Reeves’ three-hour-long “The Batman” includes plenty of action, character introductions, gadgets and other various superhero accoutrement. But it is no extravaganza. This “Batman” is a morose mood piece, soaked in shadow and rage, that has stripped the comic’s archetypes down to abstracted silhouettes and grubbily human characters. If Jim Carrey’s Riddler were to wander into this movie, he would fit in about as well as Bugs Bunny in “Taxi Driver.”
Scorsese’s movie, with Travis Bickle sneering at societal collapse, was a prominent influence on Todd Phillips’ muddled “Joker,” but it may be more so for “The Batman,” which likewise rests on the precarious psychology of its DC protagonist. Robert Pattinson’s is a young Batman, relatively new to the gig and suffering mightily from the nightly battles with Gotham’s most depraved. A feeling of helplessness consumes him, and a sense that he can never stem the tide.

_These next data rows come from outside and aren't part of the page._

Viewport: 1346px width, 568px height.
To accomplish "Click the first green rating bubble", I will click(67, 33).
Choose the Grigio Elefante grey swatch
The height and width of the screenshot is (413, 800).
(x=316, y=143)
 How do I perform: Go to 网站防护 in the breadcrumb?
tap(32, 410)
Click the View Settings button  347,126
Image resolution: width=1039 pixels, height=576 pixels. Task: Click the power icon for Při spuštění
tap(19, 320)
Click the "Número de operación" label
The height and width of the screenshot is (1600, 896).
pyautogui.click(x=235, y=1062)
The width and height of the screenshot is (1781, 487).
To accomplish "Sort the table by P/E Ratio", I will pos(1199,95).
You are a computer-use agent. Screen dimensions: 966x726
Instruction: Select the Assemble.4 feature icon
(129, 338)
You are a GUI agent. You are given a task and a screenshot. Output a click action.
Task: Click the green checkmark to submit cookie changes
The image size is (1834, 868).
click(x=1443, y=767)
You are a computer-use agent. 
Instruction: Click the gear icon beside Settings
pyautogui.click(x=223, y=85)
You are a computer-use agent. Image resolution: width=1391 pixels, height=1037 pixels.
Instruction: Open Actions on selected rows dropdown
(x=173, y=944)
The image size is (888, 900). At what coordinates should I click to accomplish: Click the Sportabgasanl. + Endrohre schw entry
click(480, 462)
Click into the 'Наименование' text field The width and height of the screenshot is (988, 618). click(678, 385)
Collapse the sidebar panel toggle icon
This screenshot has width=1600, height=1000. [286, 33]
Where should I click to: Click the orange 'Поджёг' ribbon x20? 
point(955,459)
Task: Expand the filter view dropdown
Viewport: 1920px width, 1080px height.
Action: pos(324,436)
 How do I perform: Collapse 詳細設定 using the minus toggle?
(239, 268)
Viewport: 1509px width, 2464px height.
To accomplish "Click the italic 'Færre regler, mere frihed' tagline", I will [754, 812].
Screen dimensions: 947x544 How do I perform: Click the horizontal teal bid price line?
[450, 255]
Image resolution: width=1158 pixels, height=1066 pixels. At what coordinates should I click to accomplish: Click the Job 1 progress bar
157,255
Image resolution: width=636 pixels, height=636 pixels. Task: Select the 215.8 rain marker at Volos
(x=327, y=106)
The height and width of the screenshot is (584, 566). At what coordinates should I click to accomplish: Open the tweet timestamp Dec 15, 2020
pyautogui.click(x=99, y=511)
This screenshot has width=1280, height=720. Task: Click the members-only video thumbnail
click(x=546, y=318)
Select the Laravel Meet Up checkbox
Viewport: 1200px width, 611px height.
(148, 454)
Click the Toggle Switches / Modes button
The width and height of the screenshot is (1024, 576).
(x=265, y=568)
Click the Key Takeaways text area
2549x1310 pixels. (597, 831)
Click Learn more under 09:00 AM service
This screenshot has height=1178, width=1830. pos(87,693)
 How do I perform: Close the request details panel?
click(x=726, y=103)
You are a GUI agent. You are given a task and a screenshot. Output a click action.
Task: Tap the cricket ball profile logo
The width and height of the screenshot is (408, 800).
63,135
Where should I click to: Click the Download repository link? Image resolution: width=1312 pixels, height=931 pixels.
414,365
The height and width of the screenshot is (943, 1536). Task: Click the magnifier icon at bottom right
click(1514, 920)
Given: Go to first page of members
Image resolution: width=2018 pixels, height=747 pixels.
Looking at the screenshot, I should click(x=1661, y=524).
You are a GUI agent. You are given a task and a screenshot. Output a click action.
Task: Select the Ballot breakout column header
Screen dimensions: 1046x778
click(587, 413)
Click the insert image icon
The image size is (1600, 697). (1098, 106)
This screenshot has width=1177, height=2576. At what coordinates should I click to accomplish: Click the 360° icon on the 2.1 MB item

“It’s a big city,” he says in the movie’s opening. “I can’t be everywhere.”
Reeves, the “Planet of the Apes” filmmaker, starts “The Batman” with numerous such gravely voiced intonations — “They think I’m hiding in the shadows, but I AM the shadows” — in a stunning, operatic montage set to Nirvana’s “Something in the Way.” It’s an electric fusion of imagery and sound, and the movie’s most fully realized section. This “Batman” is a dirge.